MCPS isn't getting worse because it has more minorities and poor students, but because disadvantaged students are increasingly concentrated in East County and Upcounty schools. Closing the "achievement gap" becomes a lot harder when some schools bear the burden of giving disadvantaged students the help they need, while schools in the wealthier parts of the county are largely excused from it.

It's true that as the head of the school system, Dr. Starr doesn't have any control over land use or housing decisions. But he has to understand that inequities in the school system can create and perpetuate de facto segregation and hurt the county's economic development, as families opt out of schools, and in turn neighborhoods that they deem undesirable. Schools aren't the only reason why the median home price in the top-ranked Whitman cluster is as much as four times as high as it is lower-ranked catchments, but it is a major influence.

And if Dr. Starr wants to quote studies saying that "hopefulness" affects student achievement, he can't simultaneously ignore studies saying that integration does as well. He dismissed one of my recommendations to reduce segregration, making small changes to school boundaries. But there are many other things I propose that MCPS and the county can do to make every school great, and he didn't address any of them.
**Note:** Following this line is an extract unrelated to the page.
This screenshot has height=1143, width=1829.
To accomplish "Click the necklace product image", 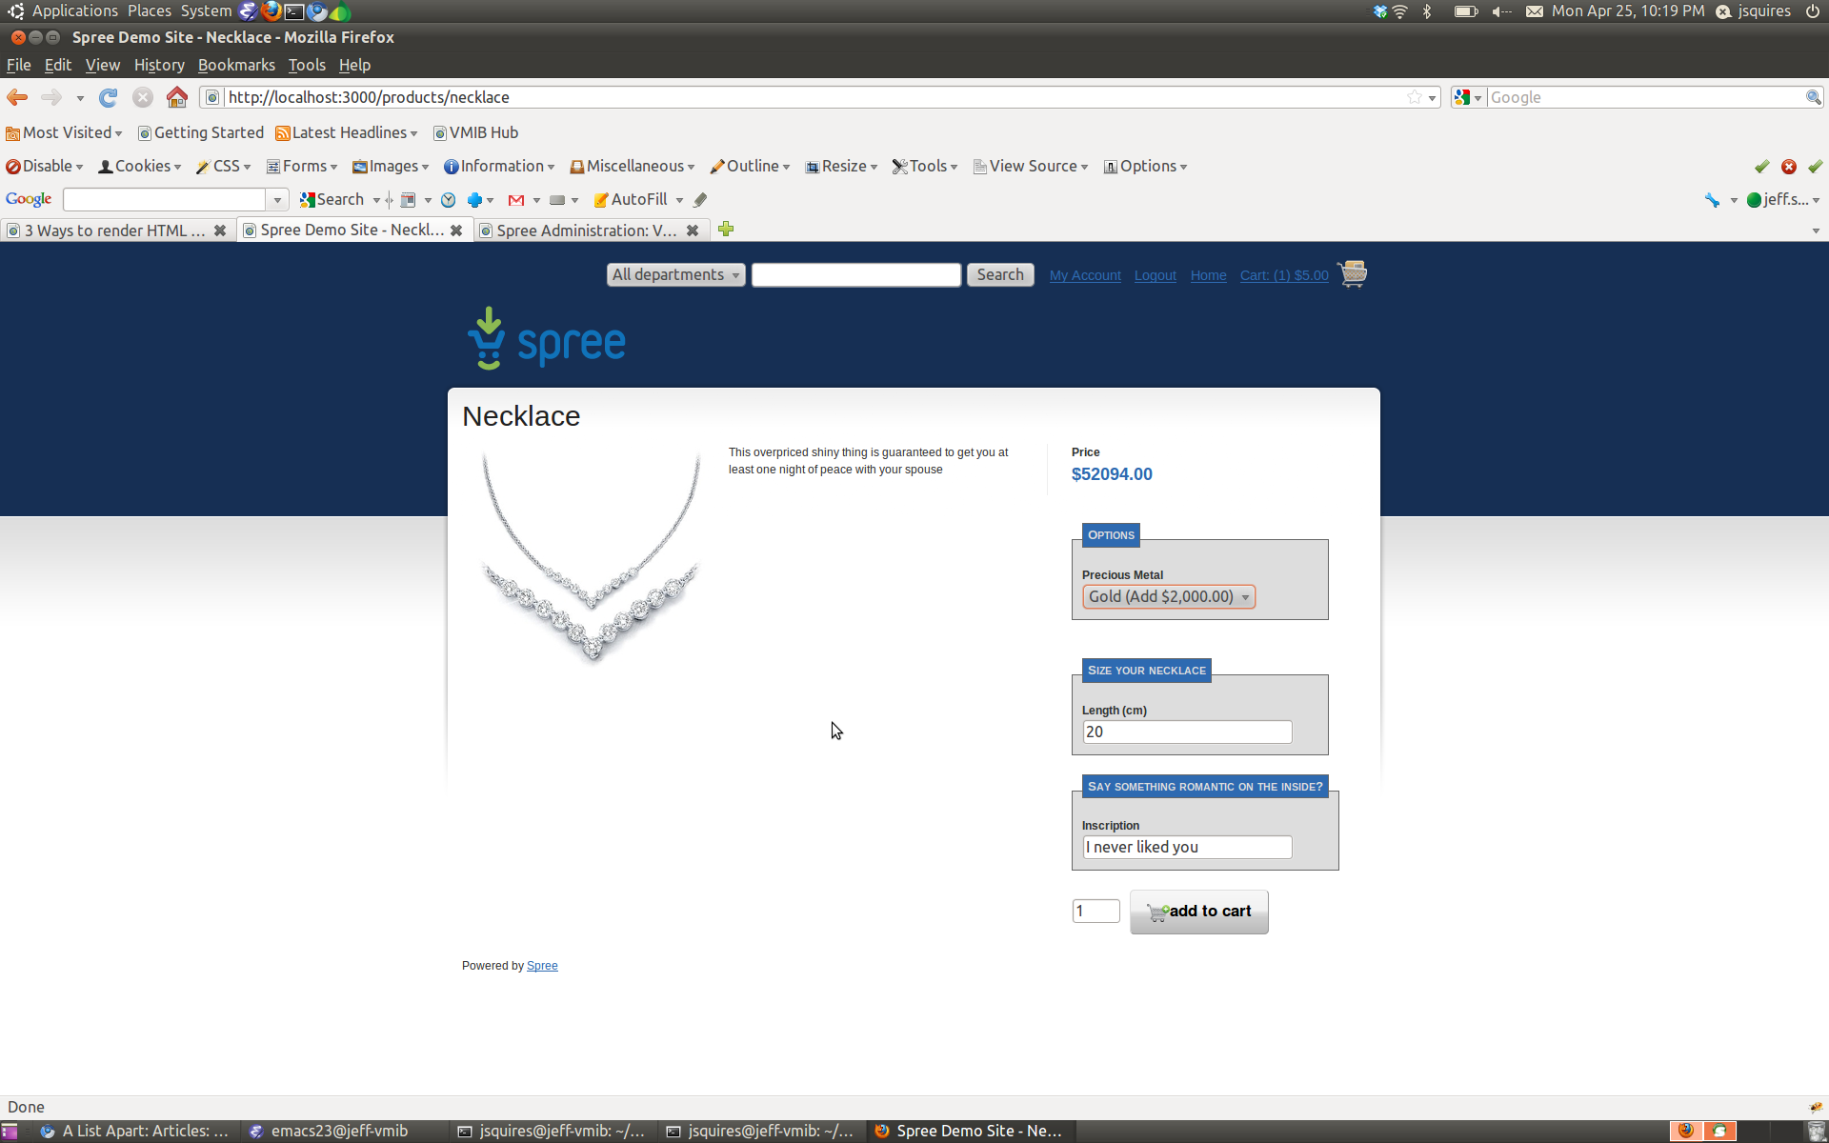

As I wrote in my column, Montgomery County has the resources to make every school great. But since I first wrote about de facto segregation in MCPS two months ago, I've heard from parents, community leaders, business leaders, school advocates, teachers and even a couple of principals from all over the county who are frustrated with the current state of affairs, whether it's at specific schools or in the county as a whole.

They sound ready to engage Dr. Starr in a real conversation about the school system's future. Hopefully, he's ready too.

1 comment:

graphicsmom said...

I live in a less affluent section of Mo. Co. and your take on conditions was spot on - 25 years ago - and I doubt it's gotten better. I think it would have been appropriate for Dr. Starr to respond in a less condescending manner. He is defensive and "doth protest too much." Not at all helpful.